What you are asked to do
Keep only the lines of the data below that contain "computer", and copy them.

(Data entries)
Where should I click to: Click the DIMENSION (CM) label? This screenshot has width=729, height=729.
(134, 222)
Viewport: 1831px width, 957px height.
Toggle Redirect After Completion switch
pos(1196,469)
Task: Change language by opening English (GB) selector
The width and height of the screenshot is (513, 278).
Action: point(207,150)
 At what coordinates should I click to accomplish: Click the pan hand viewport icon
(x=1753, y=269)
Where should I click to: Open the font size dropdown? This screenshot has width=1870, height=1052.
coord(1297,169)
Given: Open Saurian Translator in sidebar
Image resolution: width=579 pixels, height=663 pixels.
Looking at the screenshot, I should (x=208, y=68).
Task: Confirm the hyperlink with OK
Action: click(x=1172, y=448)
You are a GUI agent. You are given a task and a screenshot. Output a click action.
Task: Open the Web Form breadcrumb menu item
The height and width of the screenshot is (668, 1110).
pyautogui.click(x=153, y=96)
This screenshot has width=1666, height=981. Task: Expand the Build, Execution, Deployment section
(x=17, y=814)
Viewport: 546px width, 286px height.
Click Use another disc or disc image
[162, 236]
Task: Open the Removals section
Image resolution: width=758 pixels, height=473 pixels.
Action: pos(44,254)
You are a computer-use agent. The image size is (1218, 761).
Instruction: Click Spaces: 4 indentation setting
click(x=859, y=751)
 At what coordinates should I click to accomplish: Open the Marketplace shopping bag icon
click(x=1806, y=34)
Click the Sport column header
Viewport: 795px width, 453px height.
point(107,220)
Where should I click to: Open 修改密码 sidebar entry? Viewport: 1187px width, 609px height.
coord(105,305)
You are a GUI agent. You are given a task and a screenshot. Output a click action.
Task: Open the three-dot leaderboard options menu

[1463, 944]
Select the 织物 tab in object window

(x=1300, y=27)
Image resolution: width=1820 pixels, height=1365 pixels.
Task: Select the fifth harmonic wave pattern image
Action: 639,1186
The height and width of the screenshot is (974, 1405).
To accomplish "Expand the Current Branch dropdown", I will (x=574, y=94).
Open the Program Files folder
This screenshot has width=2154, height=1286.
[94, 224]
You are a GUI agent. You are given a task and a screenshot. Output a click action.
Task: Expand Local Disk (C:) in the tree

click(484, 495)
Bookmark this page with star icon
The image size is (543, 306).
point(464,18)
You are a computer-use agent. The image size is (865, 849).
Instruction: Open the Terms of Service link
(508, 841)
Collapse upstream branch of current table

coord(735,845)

Task result
You are a computer-use agent. The image size is (1218, 761).
You are a computer-use agent. The image size is (865, 849).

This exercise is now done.